Sunday, November 18, 2012

The Last Vispo Anthology book launch!

eve-N-odd presents the Last Vispo Anthology...
a book launch!
Saturday, November 24th 6-9 pm
Prints on display and the book for sale!  
The Last Vispo Anthology has three purposes: to document the recent upsurge in visual poetry, to make visual poetry available to a wider audience, and to be used as a pedagogic tool in poetry and art curriculum at the secondary and post-secondary level. This anthology is global in scope with 148 contributors from 23 countries, with proportionally more women than previous anthologies. The Last Vispo documents a decade, 1998 to 2008, in which a burst of activity surfaced through the advent of computerization ...
across the world of visual poetry – similar to the mail art movement of the 1980s. The work in this decade pushed deeper by reveling in the semiotics of alphabets, the signifying contours of letters, words, phrases, and their concomitant spaces. Susan Tichy, professor of English at George Mason University, argues that in her graduate seminar on visual poetry, her students gain a broader sense of what a poem is, what a poet does.
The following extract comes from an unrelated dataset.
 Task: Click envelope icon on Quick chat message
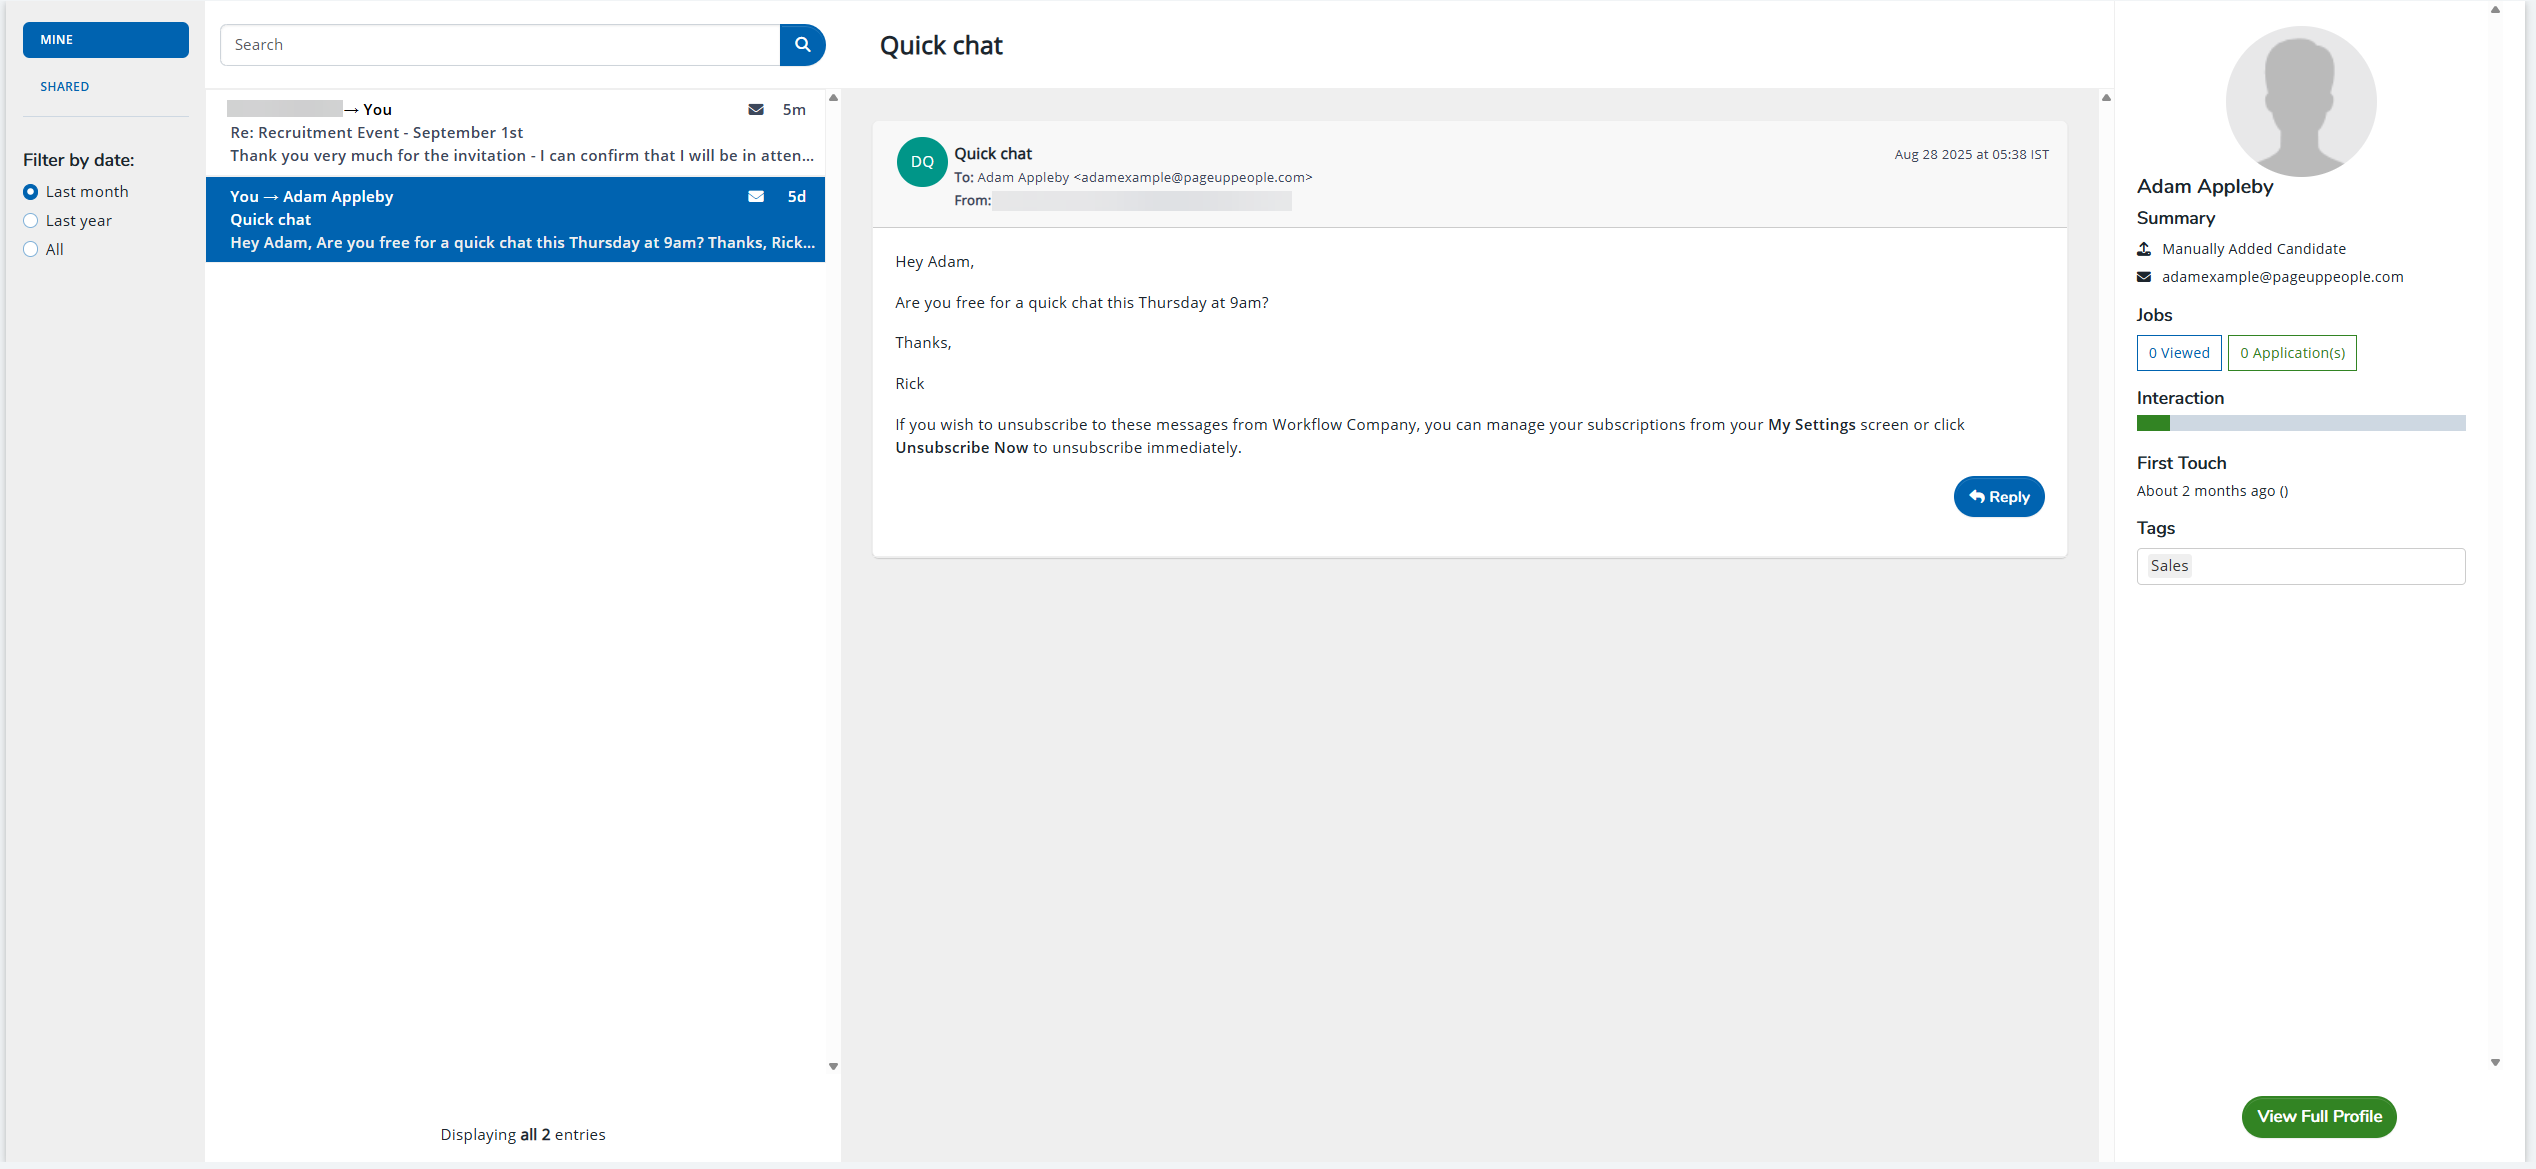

This anthology has the potential to stimulate emerging writers in ways that conventional curricula does not.

The Last Vispo Anthology extends the dialectic between art and literature that began with the concrete poetry movement fifty years ago.

Acutely aware that no major international anthology highlighting the cumulative wealth of visual poetry had been published since the 1970s, the editors began in 2008 to put such a book together, a selection of visual poetry created worldwide since 1998. Why 1998? Visual poetry appeared to be in a period of rapid expansion: for poets (new digital tools) and for readers (thousands and thousands of visual poems an internet click away). Even the mainstream magazine Poetry opened its pages for the first time to visual poems (and even more work was made available on-line). Dozens of blogs around the world post samples of visual poetry and review exhibitions and publications of visual poetry. The timing is right for a collective statement, for a big, brimming book of recent visual poetry.